— BEGIN Provided passage —

Adelheid lived even longer and died in 1375. Given her status in the sisterhood, with lots of time to read over the decades and reflect in a spiritual Domincan sisterhood environment known for their intellectual interests in spiritual and astrological matters (see the image posted below of their buildings depicting the sundial clock with the wind-blowing Sun as clock hand!), I am inclined to believe she had all the intellectual resources needed in her sisterhood library and privately.

I think the VM authors must have become familiar with Oresme even in mid 1350s (around the time William Ockham was also nearby in his exile) reading him even in Latin (they would have likely known French also given it was a court language in Europe) and the fact that they use nebulae in their VM diagram is for the same reason they use the nebulae lines throughout the VM, and do so not necessarily because they were looking at a 1400s or even a 1370s Oresme which would have been impossible (though they may have had access to a manuscript that later served as the inspiration for the MS 565 manuscript illustrations in 1400s, as I noted earlier).

However, the Maria Steinach (in Algund) cloister sisters who likely scribed the VM into vellum in 1400s could have added their own touches on the illustrations such as on f68v3, perhaps seeing some of the later 1400s French editions of Oresme then available.

— END Provided passage —

* **Aim of the exercise**: Write the next part of the passage about Oresme and the VM, starting right after its last sentence. The data comes from a separate, unrelated source.

— BEGIN Data shown —

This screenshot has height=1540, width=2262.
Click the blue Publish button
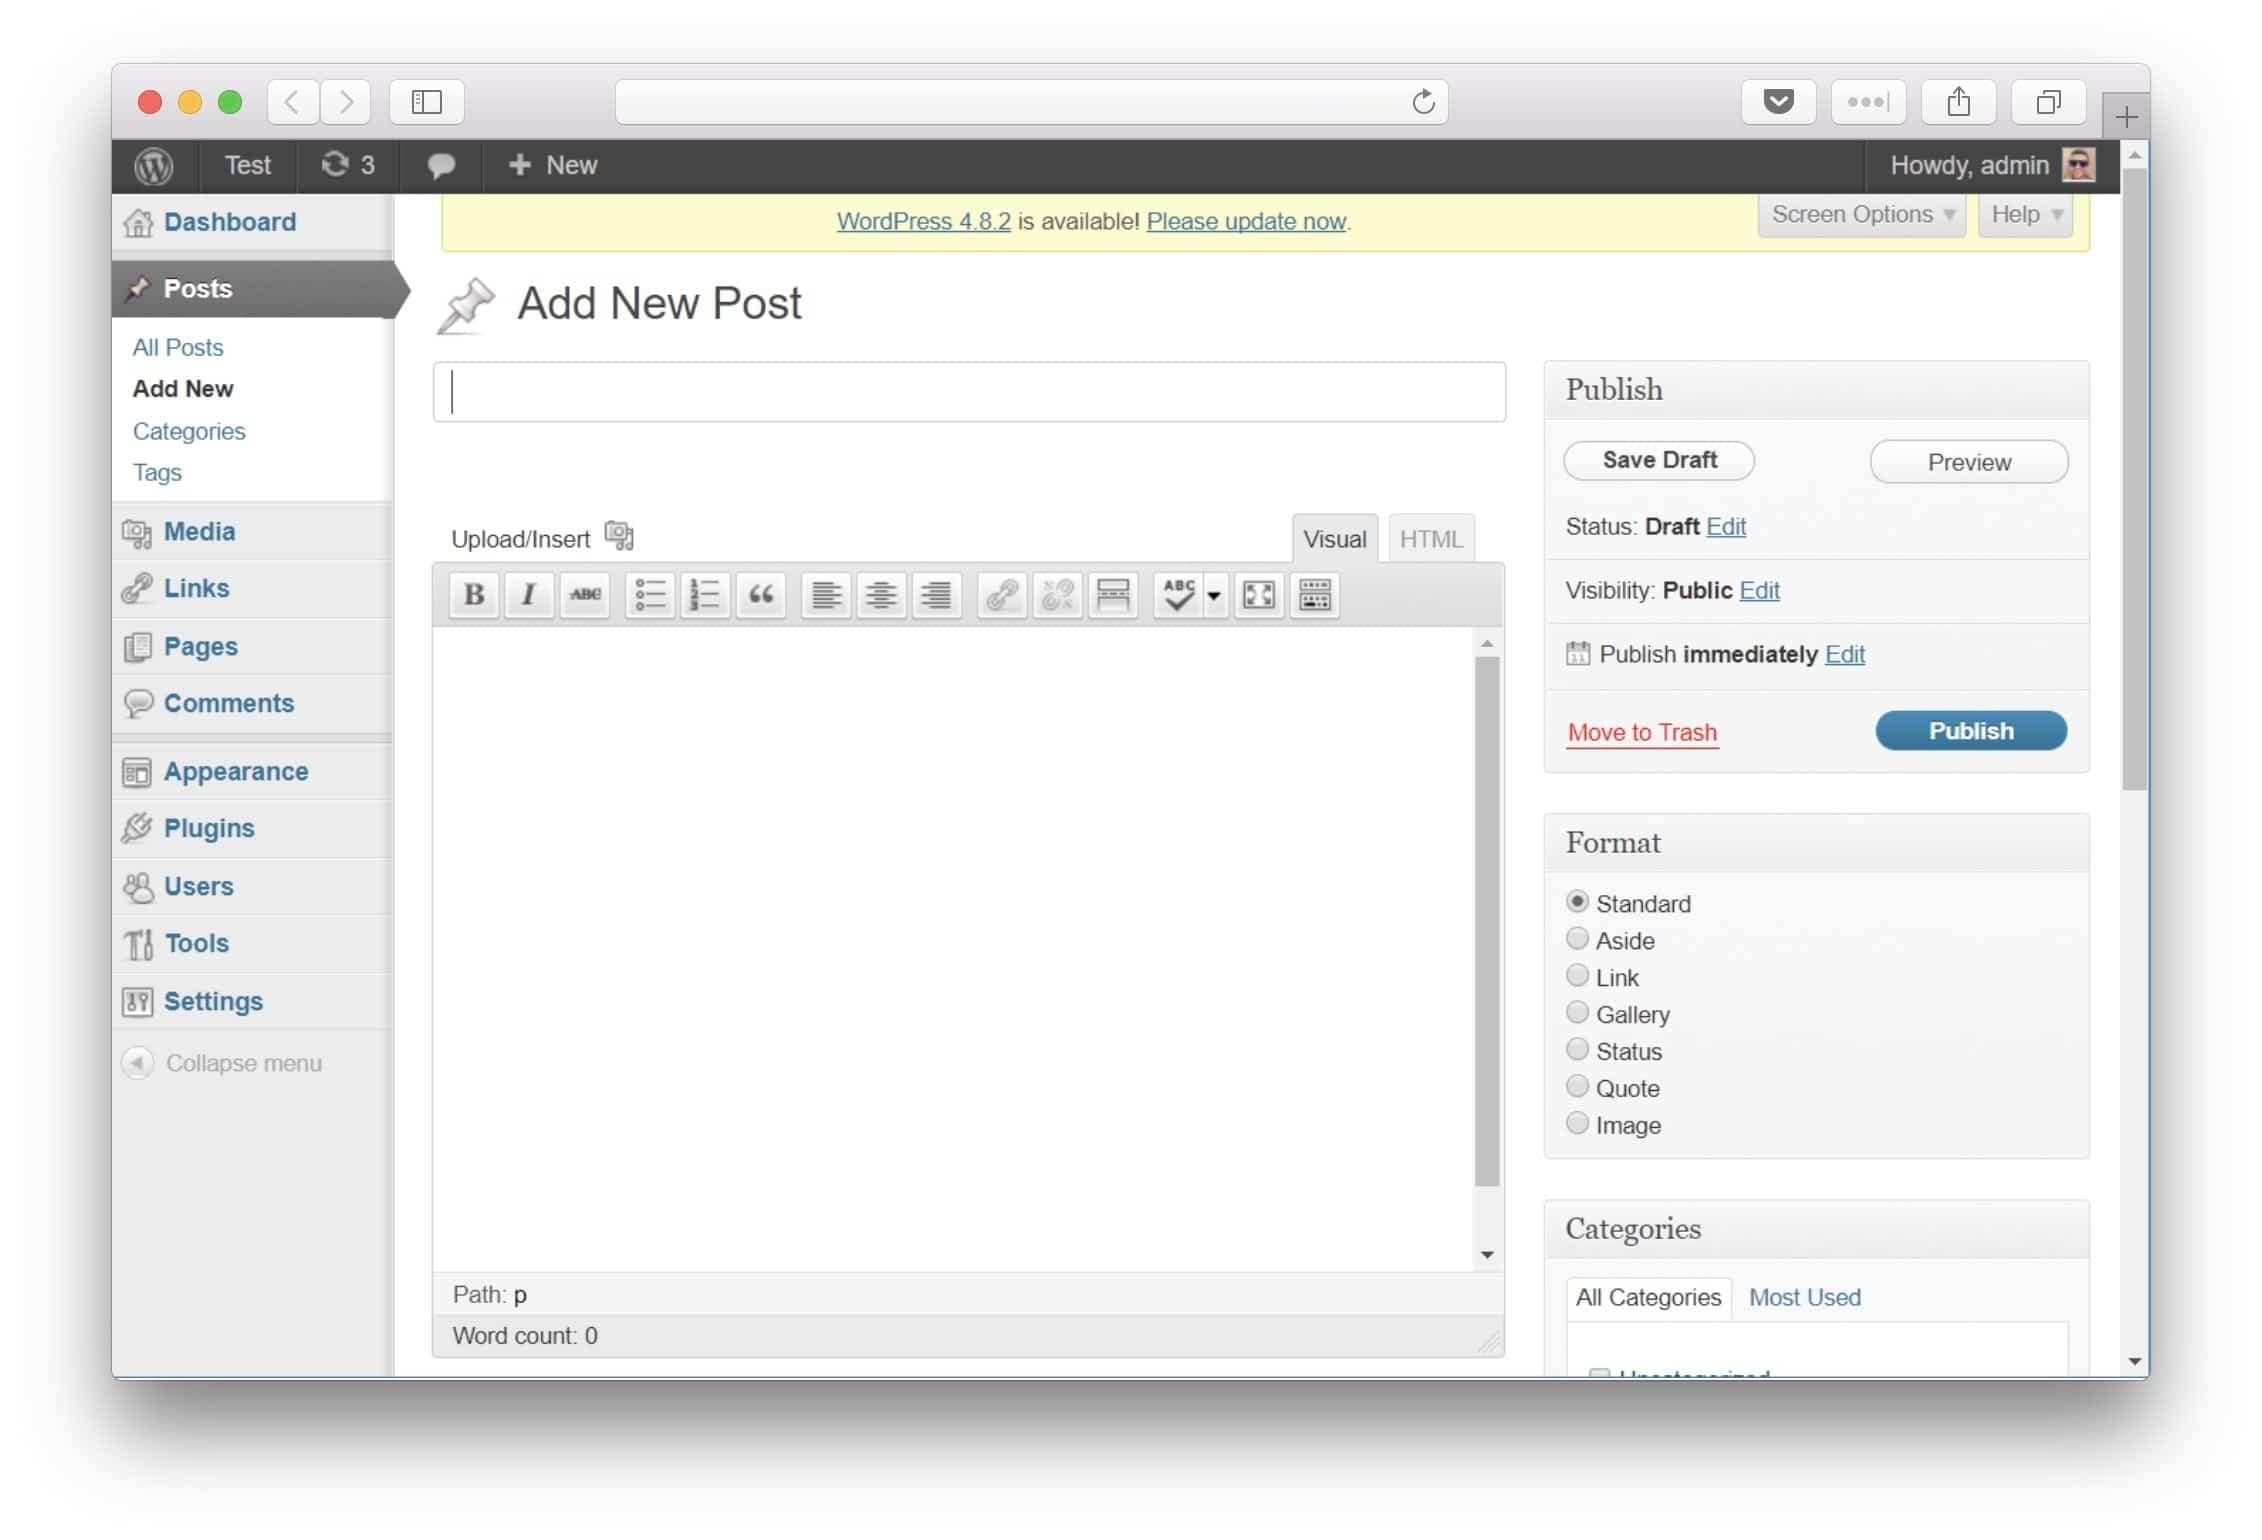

— END Data shown —

* **Exercise response**:
9.

As for your Shirakatsi's Eight Phases of the Moon diagram, I was familiar with it, having seen it in Voynich discussions.

I think your idea of "Oresme + Shirakatsi = VMs cosmos" (if you still believe in it) as far as that diagram goes is an example of not adequately considering how Voynich manuscript does its own thing with its sources (even though in your own posts you seem to be highly aware of the unique way the VM authors synthesize their sources), assuming that the hay before eating is the same as the hay digested and spread out in the elephant.

I read over again the previous discussions of the Oresme/Shirakatsi diagrams in this forum, and while I appreciate the background discussions, I was surprised to find nothing mentioned about the notion of "winds" that is so important in the astrological worldview.

The only place references I've seen references made (and I may have missed others, if so sorry) to winds is by ReneZ on his site (You are not allowed to view links. Register or Login to view.), drawing on the comparisons made by Ellie Velinska between the Oxford St. Johns MS 17 diagrams (see You are not allowed to view links. Register or Login to view. for the original manuscript) and another chart in the VM, that is f69r, not the f68v3. But that diagram is depicting "winds" of a different kind that one found in f68v3 in my view, as it is evident in the chart itself, as I willl explain below.

It is obvious, when comparing the VM chart with the Shirakatsi diagram, that there are differences. The spirals are rotating in opposite directions (the VM spiral moving counterclockwise, versus Shirakatsi's clockwise); four of the spikes in the VM's don't go to the center when all eight do in Shirakatsi's.

Prior discussions display, in my view, a lack of attention to the substance of the Oresme (and even Shirakatsi) diagrams in the context of how they could have been digested by the VM elephant.

10.

The VM is, without a doubt, given its visuals, a work about the influence of stars on earthly events. Astrological worldview is essential to it. It is the skeleton of the elephant. Without it, it would make no sense and crumble instantly.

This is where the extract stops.